For instance, our own restricted substance list is stricter than some of the brands’. An example of that is aniline, which today is not a universally restricted substance, it is ‘only’ a suspect substance because of the danger of skin irritation especially for workers in the denim industry, and for aquatic life. Yet we brought aniline free indigo (indigo with aniline levels below limits of detection according to industry-standard test methods) the detection level –in the market,

Well, others might say: why don’t you start acting when aniline will be in the restricted list, but as dyes and chemical leaders, we want to be ahead of that.

Because we believe that if we can make a sustainable product that will help to preserve life on this planet, we should do so. If denim is made with aniline that ends up in the water, this has an immense negative impact on aquatic life. If we can use a safer alternative, then why not.

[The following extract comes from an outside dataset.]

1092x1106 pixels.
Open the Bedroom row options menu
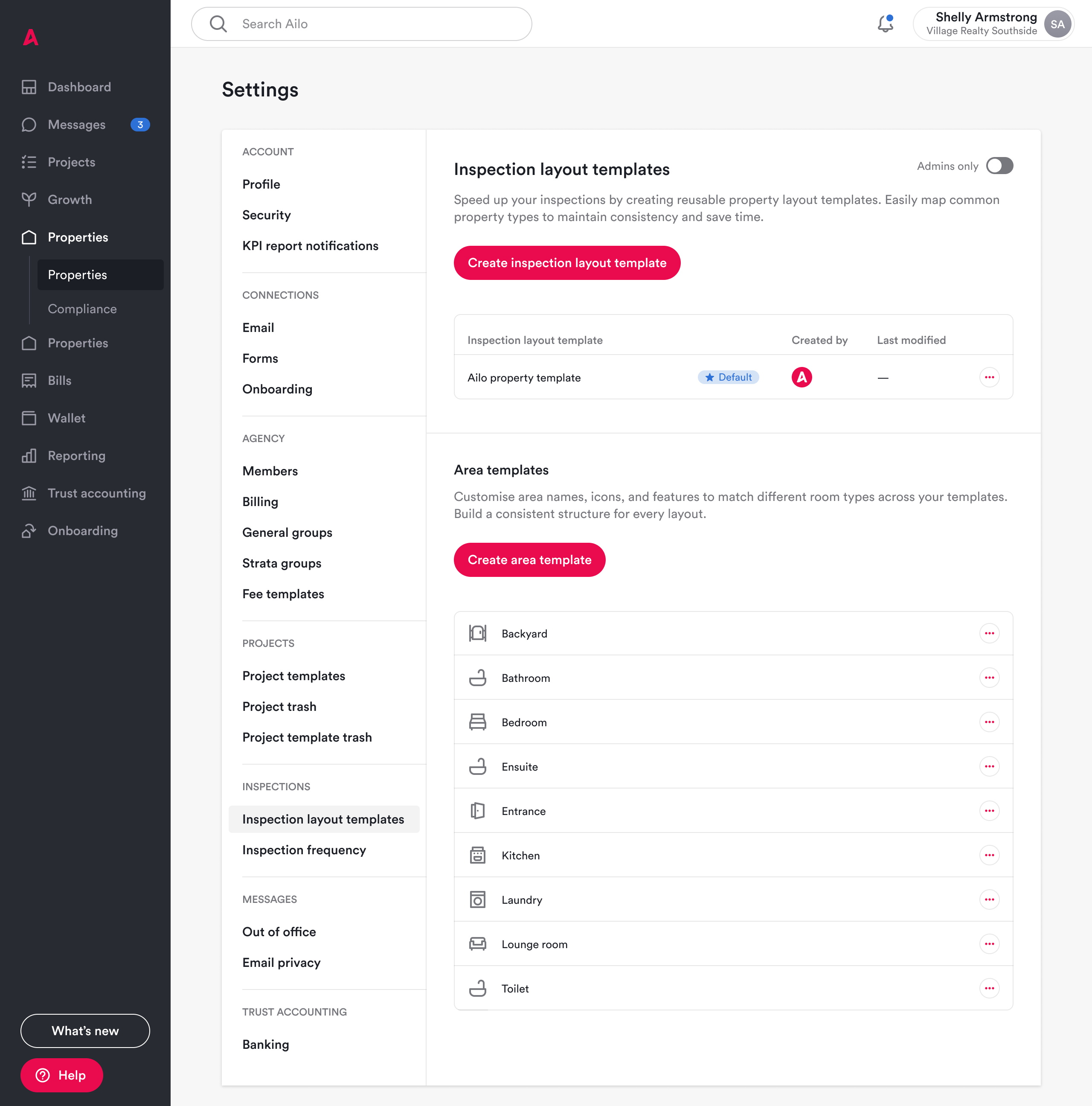click(989, 722)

Textile Today: Bangladesh textile manufacturing is cotton-based, whereas as you have mentioned, the global fashion industry is shifting towards synthetic and other types of artificial fibers. What will be the course of action for the fiber manufacturers of Bangladesh?

Alexander Wessels: First let’s look at Bangladesh’s strength. Manufacturers in the textile and apparel industry have built an export miracle. The year on year growth is quite phenomenal. Yes, it is cotton-based, but clearly the industry is breathing textiles.

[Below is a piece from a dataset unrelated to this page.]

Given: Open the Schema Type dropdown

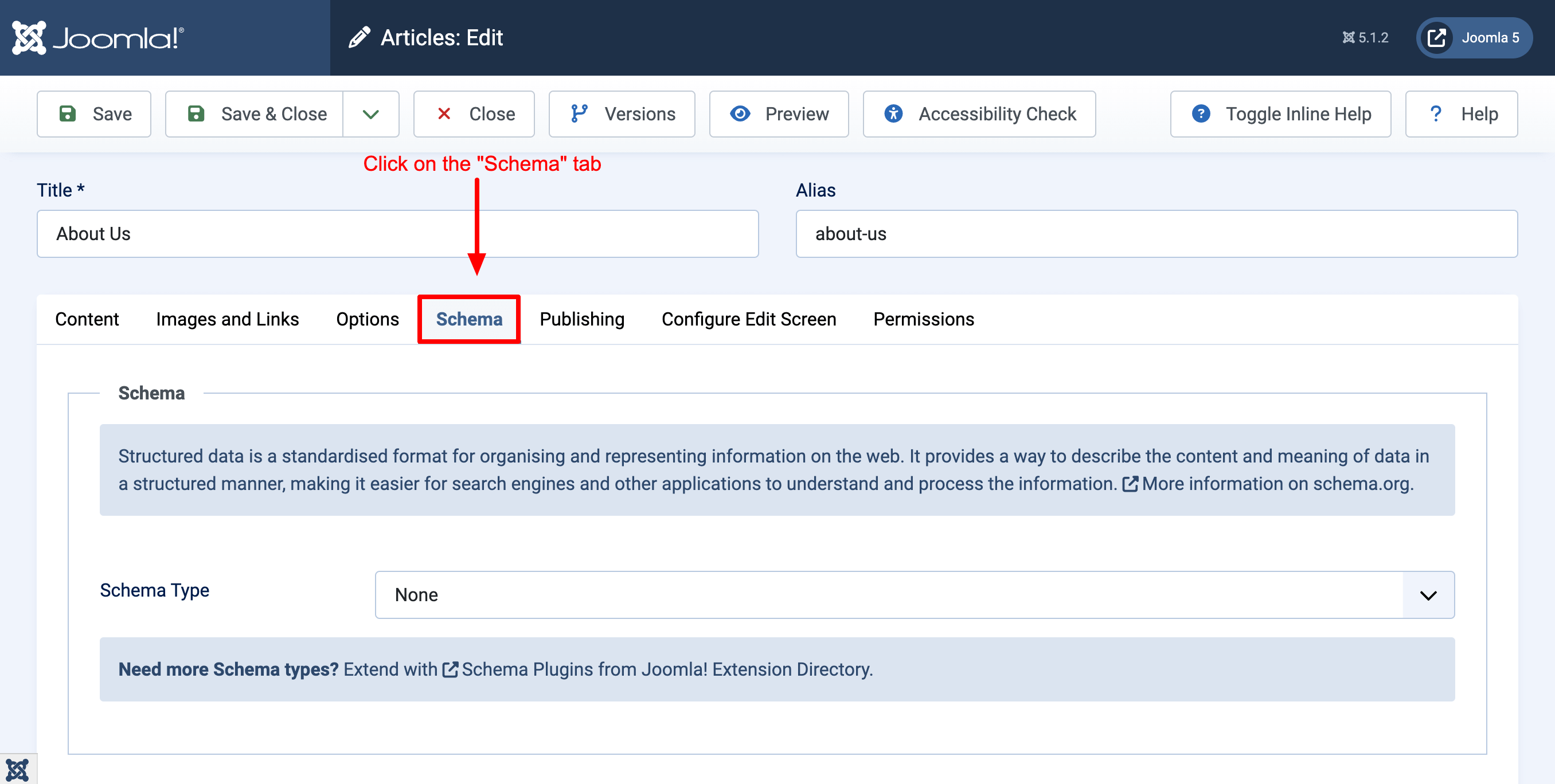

In the long term, textile manufacturers will have to start producing other varieties of fibers. In Vietnam for example, we see polyester and some other blends being produced, taking over from China. It would great to see Bangladeshi textile manufacturers start soon, by building infrastructure. This does not mean giving up on strengths, as the growth meter of cotton is still on the rise globally, whilst at the same time building competence simultaneously.

“Whenever we can provide solutions that can reduce the energy consumption for manufacturers, ultimately it benefits them economically. That is where the Archroma team in Bangladesh is focusing on, finding solutions to reduce cost.”

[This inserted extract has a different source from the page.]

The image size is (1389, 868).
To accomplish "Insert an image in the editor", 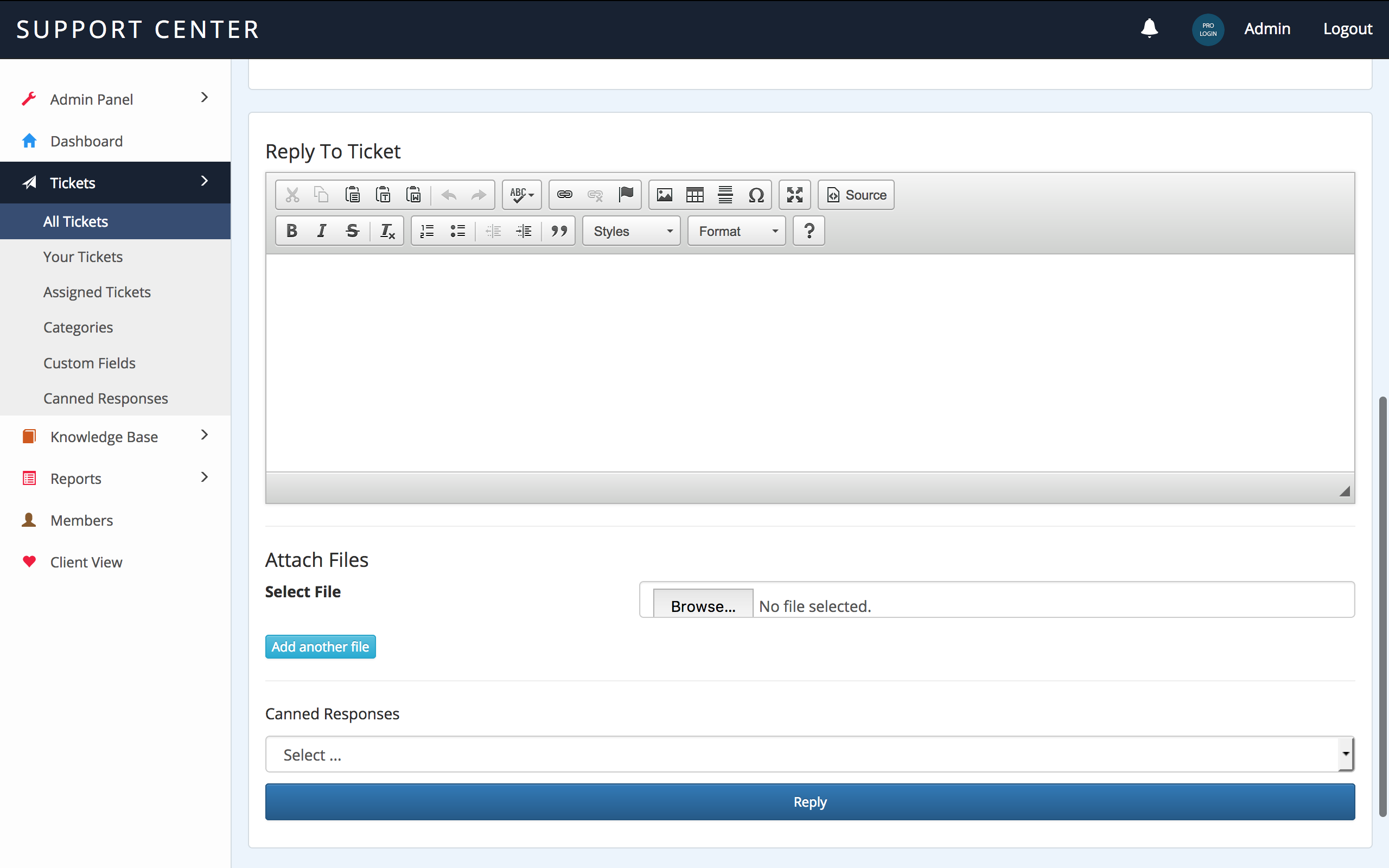I will (664, 195).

Alexander Wessels, CEO, Archroma

Additionally, the combination of natural and synthetic fiber is a growth booming sector, and a sector for the local manufacturers to focus on.

Textile Today: And what is your strategy in the Bangladesh market particularly?

Alexander Wessels: The Archroma Bangladesh team is doing really good under the current leadership and driving the market, and the proof is there in the market growth. The team will keep bringing innovations into this market to support the local industry in its upcoming opportunities and evolution.

Michel Zumstein: Bangladesh is clearly developing as a very innovative market. In the denim and fashion industries, this is one of the main strengths of Bangladesh. We help to fuel it further and work together with the textile and apparel manufacturers in an innovative way.

Textile Today: Yes, with the innovative products you are making, most of the brands feel positive that Bangladesh is the place for manufacturing.

Michel Zumstein: Brands and manufacturers are increasingly working with us as partners to develop textile products and garments made in Bangladesh where innovation and performance create value for all.

Alexander Wessels: One of the factors to decide to build a manufacturing plant is you need to have minimum skills. With the steady growth in the last couple of years, that skill is there to quickly go to the next gear.

Textile Today: If Archroma finds any company to acquire in Bangladesh, will you acquire it for manufacturing?

Alexander Wessels: I think that, in Bangladesh, with respect to the export market, there is a clear desire to work closely with people who are globally established. Also, to get bluesign® approval, textile and apparel manufacturers need to have their operation globally known. Bangladeshi manufacturers who are working with suppliers who have bluesign® certifications have a market advantage as it helps them to get quick approval from the brands.

If we come across an opportunity – manufacturing wise – in Bangladesh, we will certainly review it.

Textile Today: Do you have any such plans in India?

Alexander Wessels: No, we do not have any plans in India. We are in the process of buying a paper business in India and we have two manufacturing facilities there.